> Problem details
Copy out, from the data below, each line in which the word "computer" occurs.

--- Task data ---

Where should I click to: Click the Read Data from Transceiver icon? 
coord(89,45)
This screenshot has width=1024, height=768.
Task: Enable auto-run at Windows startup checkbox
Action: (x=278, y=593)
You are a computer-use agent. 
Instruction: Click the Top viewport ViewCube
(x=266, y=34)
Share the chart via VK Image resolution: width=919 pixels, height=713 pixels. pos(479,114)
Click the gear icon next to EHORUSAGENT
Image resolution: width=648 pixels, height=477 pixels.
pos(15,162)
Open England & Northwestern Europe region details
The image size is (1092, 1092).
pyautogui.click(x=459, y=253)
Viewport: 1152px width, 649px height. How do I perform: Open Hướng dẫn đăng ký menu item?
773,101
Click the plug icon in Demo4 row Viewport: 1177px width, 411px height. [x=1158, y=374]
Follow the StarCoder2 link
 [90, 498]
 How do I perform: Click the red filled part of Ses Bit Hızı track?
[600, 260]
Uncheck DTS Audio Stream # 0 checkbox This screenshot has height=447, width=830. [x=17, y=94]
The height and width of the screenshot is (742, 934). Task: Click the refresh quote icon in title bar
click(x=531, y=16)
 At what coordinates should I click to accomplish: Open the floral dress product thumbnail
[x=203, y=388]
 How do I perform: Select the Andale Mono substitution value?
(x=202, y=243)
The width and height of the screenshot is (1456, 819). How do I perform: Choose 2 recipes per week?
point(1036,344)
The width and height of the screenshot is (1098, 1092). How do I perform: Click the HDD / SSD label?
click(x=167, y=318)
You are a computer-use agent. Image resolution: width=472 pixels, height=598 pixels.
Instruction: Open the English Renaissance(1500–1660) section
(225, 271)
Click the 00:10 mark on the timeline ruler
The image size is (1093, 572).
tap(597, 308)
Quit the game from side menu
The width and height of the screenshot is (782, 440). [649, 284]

---

> Task response
You are a computer-use agent. 
You are a computer-use agent. Image resolution: width=472 pixels, height=598 pixels.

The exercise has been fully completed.